WORK INSTRUCTIONS
[a] Copy the Spark gzip issue text word for word, from "Summary: Support gzip" up to and including "and space overheads.".
[b] Write the next part of the Spark gzip issue text, picking up after its last sentence.

DOCUMENT SECTION
You are viewing a plain text version of this content. The canonical link for it is here.

Posted to issues@spark.apache.org by "Takeshi Yamamuro (JIRA)" <ji...@apache.org> on 2014/11/27 03:00:13 UTC

[jira] [Created] (SPARK-4633) Support gzip in spark.compression.io.codec

Takeshi Yamamuro created SPARK-4633:
---------------------------------------

             Summary: Support gzip in spark.compression.io.codec
                 Key: SPARK-4633
                 URL: https://issues.apache.org/jira/browse/SPARK-4633
             Project: Spark
          Issue Type: Improvement
          Components: Input/Output
            Reporter: Takeshi Yamamuro
            Priority: Trivial


gzip is widely used in other frameowrks such as hadoop mapreduce and tez, and also
I think that gizip is more stable than other codecs in terms of both performance
and space overheads.

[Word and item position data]
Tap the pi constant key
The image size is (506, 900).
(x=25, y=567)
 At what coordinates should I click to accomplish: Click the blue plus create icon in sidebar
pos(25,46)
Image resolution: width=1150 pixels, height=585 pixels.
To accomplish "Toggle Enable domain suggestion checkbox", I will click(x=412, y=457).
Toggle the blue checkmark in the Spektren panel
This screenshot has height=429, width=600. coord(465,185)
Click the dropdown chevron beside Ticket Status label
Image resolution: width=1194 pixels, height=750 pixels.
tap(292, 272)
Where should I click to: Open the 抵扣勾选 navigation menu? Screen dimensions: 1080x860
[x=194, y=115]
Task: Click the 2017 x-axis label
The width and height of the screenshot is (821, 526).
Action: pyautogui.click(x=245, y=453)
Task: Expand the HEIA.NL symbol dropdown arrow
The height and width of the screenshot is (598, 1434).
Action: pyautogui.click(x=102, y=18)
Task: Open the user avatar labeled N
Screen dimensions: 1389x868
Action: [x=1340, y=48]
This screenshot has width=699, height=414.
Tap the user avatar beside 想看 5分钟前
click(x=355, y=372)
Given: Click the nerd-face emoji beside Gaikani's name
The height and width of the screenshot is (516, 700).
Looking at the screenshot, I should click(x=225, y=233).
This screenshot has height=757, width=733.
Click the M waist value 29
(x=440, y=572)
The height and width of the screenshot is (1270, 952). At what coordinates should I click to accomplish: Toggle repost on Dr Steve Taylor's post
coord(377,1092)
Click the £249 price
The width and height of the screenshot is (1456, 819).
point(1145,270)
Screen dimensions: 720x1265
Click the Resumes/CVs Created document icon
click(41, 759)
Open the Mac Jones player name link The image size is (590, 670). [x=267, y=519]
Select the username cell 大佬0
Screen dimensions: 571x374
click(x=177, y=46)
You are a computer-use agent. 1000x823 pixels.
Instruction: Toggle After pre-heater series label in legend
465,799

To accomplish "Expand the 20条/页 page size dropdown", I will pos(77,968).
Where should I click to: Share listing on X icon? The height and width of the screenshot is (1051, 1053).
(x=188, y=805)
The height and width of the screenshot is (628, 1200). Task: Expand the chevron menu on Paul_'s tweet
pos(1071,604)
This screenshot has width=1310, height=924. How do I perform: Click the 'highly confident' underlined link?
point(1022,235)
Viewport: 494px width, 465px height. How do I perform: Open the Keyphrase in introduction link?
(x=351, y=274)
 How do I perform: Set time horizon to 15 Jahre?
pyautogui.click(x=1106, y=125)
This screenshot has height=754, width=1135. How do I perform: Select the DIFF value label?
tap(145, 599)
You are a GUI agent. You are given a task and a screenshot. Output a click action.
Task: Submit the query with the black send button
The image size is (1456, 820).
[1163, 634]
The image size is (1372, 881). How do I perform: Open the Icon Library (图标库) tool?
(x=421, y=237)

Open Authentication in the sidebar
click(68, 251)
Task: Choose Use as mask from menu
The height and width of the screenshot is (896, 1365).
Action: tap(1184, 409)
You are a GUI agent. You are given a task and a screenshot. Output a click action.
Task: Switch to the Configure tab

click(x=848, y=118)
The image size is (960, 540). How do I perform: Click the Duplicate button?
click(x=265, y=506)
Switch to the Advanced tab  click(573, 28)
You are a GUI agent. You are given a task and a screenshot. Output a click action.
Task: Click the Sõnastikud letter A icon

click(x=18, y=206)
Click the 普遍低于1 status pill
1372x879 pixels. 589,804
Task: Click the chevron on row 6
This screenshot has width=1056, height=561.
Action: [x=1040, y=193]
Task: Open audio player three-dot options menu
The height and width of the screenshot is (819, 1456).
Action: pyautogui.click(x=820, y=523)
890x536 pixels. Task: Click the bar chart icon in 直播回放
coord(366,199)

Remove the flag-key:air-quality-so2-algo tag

ANSWERS TO THE EXERCISE
[a]
Summary: Support gzip in spark.compression.io.codec
                 Key: SPARK-4633
                 URL: https://issues.apache.org/jira/browse/SPARK-4633
             Project: Spark
          Issue Type: Improvement
          Components: Input/Output
            Reporter: Takeshi Yamamuro
            Priority: Trivial


gzip is widely used in other frameowrks such as hadoop mapreduce and tez, and also
I think that gizip is more stable than other codecs in terms of both performance
and space overheads.

[b]
I have one open question; current spark configuratios have a block size option
for each codec (spark.io.compression.[gzip|lz4|snappy].block.size).
As # of codecs increases, the configurations have more options and
I think that it is sort of complicated for non-expert users.

To mitigate it, my thought follows;
the three configurations are replaced with a single option for block size
(spark.io.compression.block.size). Then, 'Meaning' in configurations
will describe "This option makes an effect on gzip, lz4, and snappy. 
Block size (in bytes) used in compression, in the case when these compression
codecs are used. Lowering...".



--
This message was sent by Atlassian JIRA
(v6.3.4#6332)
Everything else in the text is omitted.